* **Exercise objective**
Transcribe each record as written.
Task inputs Block Start
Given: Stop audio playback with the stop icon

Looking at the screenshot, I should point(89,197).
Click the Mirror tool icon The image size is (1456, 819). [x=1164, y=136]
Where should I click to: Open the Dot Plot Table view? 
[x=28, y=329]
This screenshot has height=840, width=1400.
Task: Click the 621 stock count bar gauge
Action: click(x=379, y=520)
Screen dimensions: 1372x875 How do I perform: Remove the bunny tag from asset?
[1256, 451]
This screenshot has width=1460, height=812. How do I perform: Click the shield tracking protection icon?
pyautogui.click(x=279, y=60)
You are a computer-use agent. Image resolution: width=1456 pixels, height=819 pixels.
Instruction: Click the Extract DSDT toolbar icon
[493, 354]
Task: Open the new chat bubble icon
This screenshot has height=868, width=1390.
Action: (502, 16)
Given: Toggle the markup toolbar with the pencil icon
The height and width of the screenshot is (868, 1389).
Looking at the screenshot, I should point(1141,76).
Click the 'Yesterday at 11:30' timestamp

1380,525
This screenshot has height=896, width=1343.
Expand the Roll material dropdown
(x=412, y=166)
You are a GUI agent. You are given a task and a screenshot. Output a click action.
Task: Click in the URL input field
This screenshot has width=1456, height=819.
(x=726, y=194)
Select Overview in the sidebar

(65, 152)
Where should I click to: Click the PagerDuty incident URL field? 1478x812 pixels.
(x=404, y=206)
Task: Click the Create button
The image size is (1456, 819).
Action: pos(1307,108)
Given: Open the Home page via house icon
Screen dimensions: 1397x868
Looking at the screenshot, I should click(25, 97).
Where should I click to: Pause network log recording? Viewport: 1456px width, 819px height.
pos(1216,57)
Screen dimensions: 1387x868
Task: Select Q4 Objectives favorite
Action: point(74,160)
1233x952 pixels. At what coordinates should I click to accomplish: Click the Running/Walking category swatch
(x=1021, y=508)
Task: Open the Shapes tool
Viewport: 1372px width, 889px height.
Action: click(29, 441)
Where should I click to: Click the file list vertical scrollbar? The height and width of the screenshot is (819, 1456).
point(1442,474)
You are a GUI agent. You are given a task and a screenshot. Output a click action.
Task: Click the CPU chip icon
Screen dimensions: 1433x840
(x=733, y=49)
Task inputs Block End
* **Exercise solution**
Given: Stop audio playback with the stop icon

Looking at the screenshot, I should point(89,197).
Click the Mirror tool icon The image size is (1456, 819). [x=1164, y=136]
Where should I click to: Open the Dot Plot Table view? 
[x=28, y=329]
This screenshot has height=840, width=1400.
Task: Click the 621 stock count bar gauge
Action: click(x=379, y=520)
Screen dimensions: 1372x875 How do I perform: Remove the bunny tag from asset?
[1256, 451]
This screenshot has width=1460, height=812. How do I perform: Click the shield tracking protection icon?
pyautogui.click(x=279, y=60)
You are a computer-use agent. Image resolution: width=1456 pixels, height=819 pixels.
Instruction: Click the Extract DSDT toolbar icon
[493, 354]
Task: Open the new chat bubble icon
This screenshot has height=868, width=1390.
Action: (502, 16)
Given: Toggle the markup toolbar with the pencil icon
The height and width of the screenshot is (868, 1389).
Looking at the screenshot, I should point(1141,76).
Click the 'Yesterday at 11:30' timestamp

1380,525
This screenshot has height=896, width=1343.
Expand the Roll material dropdown
(x=412, y=166)
You are a GUI agent. You are given a task and a screenshot. Output a click action.
Task: Click in the URL input field
This screenshot has width=1456, height=819.
(x=726, y=194)
Select Overview in the sidebar

(65, 152)
Where should I click to: Click the PagerDuty incident URL field? 1478x812 pixels.
(x=404, y=206)
Task: Click the Create button
The image size is (1456, 819).
Action: pos(1307,108)
Given: Open the Home page via house icon
Screen dimensions: 1397x868
Looking at the screenshot, I should click(25, 97).
Where should I click to: Pause network log recording? Viewport: 1456px width, 819px height.
pos(1216,57)
Screen dimensions: 1387x868
Task: Select Q4 Objectives favorite
Action: point(74,160)
1233x952 pixels. At what coordinates should I click to accomplish: Click the Running/Walking category swatch
(x=1021, y=508)
Task: Open the Shapes tool
Viewport: 1372px width, 889px height.
Action: click(29, 441)
Where should I click to: Click the file list vertical scrollbar? The height and width of the screenshot is (819, 1456).
point(1442,474)
You are a GUI agent. You are given a task and a screenshot. Output a click action.
Task: Click the CPU chip icon
Screen dimensions: 1433x840
(x=733, y=49)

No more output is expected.